Foi barrado por Gael Monfils, 32 anos, que ganhou de nomes menos pesados, mas ainda assim eram David Goffin, Andreas Seppi e Danill Medvedev. Levou o título com justiça, porque mostrou seriedade e competência. Como é bom ver Monfils ofensiivo, sem exagero no exibicionismo, nem no apelo passivo.

Difícil dizer o quanto Roterdã pode significar na temporada de cada um, porque ambos têm joelhos como maior entrave.

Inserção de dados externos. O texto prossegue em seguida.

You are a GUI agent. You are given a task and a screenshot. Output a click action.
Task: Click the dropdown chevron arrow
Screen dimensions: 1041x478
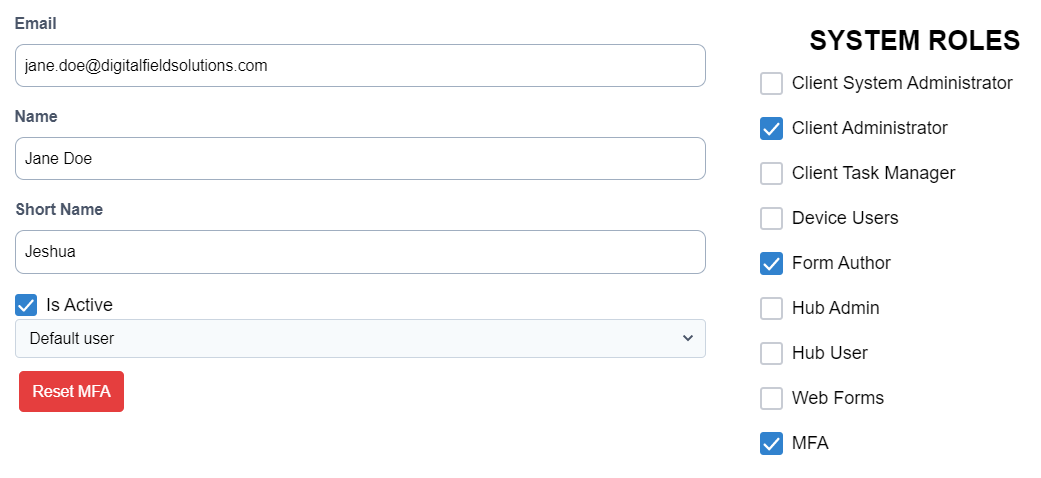(x=688, y=338)

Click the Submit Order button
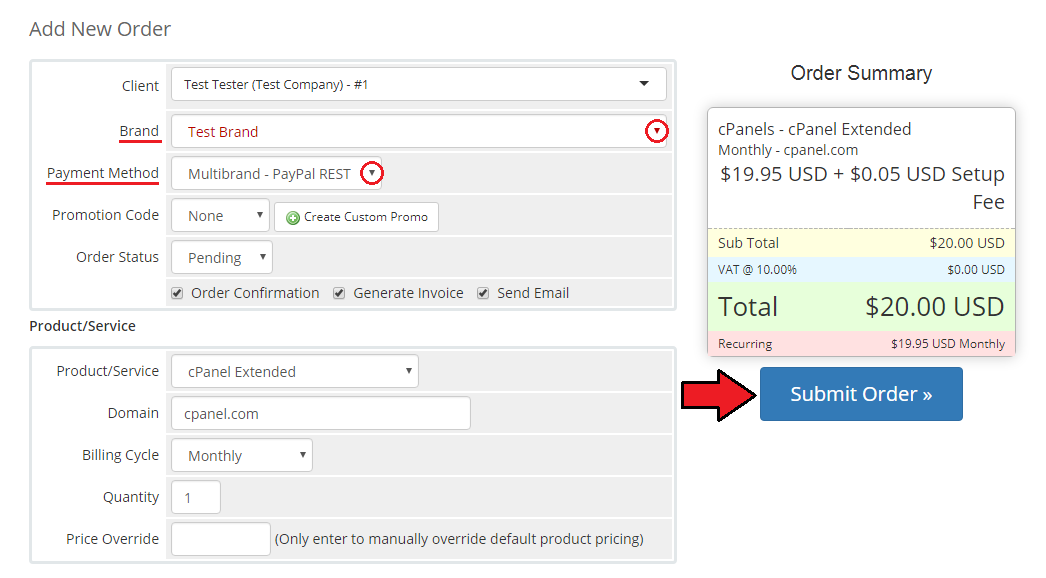click(x=861, y=394)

Aliás, alguém tem percebido o quanto todos os jogadores, principalmente os trintões, estão indo mais e mais para a rede?

Novatos dominam Nova York
Numa chave cheia de jogadores de vasto currículo, Nova York viu os garotos Reilly Opelka e Brayden Schnur atingirem a final. O gigante americano de 2,10m disparou 156 aces na semana e barrou Adrian Mannarino, Denis Istomin, Guillermo Garcia e John Isner.

Schnur é mais uma sensação canadense. Aos 23 anos, furou o quali e venceu seus quatro primeiros jogos de nível ATP, entre eles Steve Johnson, Sam Querrey e o veteraníssimo Paolo Lorenzi. Fez uma exibição notável na final, mostrando frieza ao salvar match-points e sair de momentos delicados. Ao contrário de Opelka, não depende tanto do saque, apesar de seus 1,93m. Dá para apostar que vai mais longe.

Saibro mais rico
Foi uma pena que Dominic Thiem tivesse vacilado tanto na semi, porque seria interessante rever o duelo entre ele e Marco Cecchinato, dois nomes que precisam ser levados a sério sobre as quadras de saibro. Claro que Diego Schwartzman merece todos os elogios por sua garra, mas era um tanto previsível que não teria pernas no domingo, principalmente porque insistiu em ainda jogar a semi de duplas na noite anterior.

Cecchinato, Thiem, Schwartzman e o sempre respeitável Fabio Fognini são os candidatos ao título do Rio Open a partir desta segunda-feira, e representam boa parte do que há de melhor sobre o saibro. Vale acompanhar de perto.

O feito de Mertens
No clima de renovação, a belga Elise Mertens eliminou três top 10 – Kiki Bertens, Angelique Kerber e Simona Halep – para faturar seu mais importante título, o Premier de Doha.

Aos 23 anos, ela havia sido surpresa do Australian Open do ano passado, quando atingiu a semi para depois avançar ao 12º lugar do ranking, mas faltou a ela na maior parte da temporada o que mais procura agora: consistência. Dois dias depois, caiu na estreia de Dubai. Nada anormal.